The name Joretta, which had never been on the SSA’s baby name list before, debuted on the list in 1930:

  • 1934: 37 baby girls named Joretta
  • 1933: 56 baby girls named Joretta [rank: 910th]
  • 1932: 82 baby girls named Joretta [rank: 746th]
  • 1931: 194 baby girls named Joretta [rank: 463rd]
  • 1930: 33 baby girls named Joretta [debut]
  • 1929: unlisted
  • 1928: unlisted

Joretta was published as a standalone book in 1932, and no doubt this helped keep the name Joretta in the top 1,000 for an extra year or two.

The name remained in the data for decades, finally dropping out in the early 1970s.

What are your thoughts on the baby name Joretta?

Source: Webster, Edna Robb. “Joretta, A Love Story.” Greensburg Daily Tribune 21 Nov. 1930: 12.

Image: Clipping from the Rockland County Evening Journal (20 Feb. 1931)

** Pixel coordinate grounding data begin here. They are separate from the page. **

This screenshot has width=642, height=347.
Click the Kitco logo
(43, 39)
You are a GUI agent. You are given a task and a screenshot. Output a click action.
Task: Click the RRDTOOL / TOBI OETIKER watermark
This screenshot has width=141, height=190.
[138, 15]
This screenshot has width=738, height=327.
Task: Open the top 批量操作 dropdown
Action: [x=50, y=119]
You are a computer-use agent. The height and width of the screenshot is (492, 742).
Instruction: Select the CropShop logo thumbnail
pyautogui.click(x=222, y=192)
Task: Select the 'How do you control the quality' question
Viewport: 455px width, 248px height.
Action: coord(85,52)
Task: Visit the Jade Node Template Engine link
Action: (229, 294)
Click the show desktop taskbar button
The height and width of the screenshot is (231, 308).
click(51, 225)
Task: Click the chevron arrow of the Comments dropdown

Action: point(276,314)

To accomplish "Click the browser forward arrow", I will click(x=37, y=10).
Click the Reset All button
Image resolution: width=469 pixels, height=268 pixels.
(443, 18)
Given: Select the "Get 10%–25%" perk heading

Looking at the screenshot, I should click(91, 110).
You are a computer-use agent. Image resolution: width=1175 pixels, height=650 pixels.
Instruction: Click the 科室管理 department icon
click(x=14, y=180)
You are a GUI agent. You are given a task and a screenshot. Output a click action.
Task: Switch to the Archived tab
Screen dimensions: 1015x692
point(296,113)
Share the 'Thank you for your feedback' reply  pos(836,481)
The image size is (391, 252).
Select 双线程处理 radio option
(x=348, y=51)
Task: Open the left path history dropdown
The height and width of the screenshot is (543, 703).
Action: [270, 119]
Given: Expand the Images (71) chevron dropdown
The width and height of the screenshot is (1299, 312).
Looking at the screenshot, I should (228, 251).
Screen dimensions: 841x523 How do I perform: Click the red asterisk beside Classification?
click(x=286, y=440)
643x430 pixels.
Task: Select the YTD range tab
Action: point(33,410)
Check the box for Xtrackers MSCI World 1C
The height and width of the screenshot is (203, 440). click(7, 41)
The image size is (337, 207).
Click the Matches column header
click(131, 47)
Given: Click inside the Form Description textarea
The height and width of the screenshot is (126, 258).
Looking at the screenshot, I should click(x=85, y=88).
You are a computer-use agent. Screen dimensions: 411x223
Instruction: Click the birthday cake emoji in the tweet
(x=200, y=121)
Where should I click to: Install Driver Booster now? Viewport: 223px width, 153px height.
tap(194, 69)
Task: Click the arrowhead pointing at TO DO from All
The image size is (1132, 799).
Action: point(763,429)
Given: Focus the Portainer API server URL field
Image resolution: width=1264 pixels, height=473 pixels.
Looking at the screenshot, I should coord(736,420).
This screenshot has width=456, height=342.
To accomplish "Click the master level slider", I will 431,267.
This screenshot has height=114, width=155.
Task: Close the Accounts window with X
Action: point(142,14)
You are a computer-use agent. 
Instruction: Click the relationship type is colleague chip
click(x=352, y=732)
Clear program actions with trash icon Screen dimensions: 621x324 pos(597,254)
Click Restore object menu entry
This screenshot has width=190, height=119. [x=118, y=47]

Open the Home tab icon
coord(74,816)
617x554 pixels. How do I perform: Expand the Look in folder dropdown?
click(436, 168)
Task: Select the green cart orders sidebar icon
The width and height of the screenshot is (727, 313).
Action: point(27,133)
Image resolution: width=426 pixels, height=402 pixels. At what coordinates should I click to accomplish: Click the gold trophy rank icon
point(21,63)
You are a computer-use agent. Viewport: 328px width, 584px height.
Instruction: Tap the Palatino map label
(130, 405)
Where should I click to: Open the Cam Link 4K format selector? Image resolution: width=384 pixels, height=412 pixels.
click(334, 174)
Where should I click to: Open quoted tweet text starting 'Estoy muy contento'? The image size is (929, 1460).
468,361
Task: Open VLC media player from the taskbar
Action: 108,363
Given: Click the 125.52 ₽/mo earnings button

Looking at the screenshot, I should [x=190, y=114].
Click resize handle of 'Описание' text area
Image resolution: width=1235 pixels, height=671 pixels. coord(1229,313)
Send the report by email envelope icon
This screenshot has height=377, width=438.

2 thoughts on “Where did the baby name Joretta come from in 1930?

  1. Joretta is my name
    My grandmother named me after a book she read. After 68 years ,I looked for the book. I found it !
    I never liked my name. Through out the years , I found men liked my name more than women.
    Is this book still being published?

  2. Thanks for the comment, Joretta!

    I doubt the book is still in publication.

    If you’re looking to read it — and if you don’t mind doing a bit of searching (to piece together all the installments) — you could try a newspaper archive site. I found the image above in a paper at NYS Historic Newspapers, for instance.

    Or, given that Joretta was published in the early 1930s, you could wait for it to fall into the public domain in a few years. At that point, I bet it will pop up at a site like Project Gutenberg or the Internet Archive.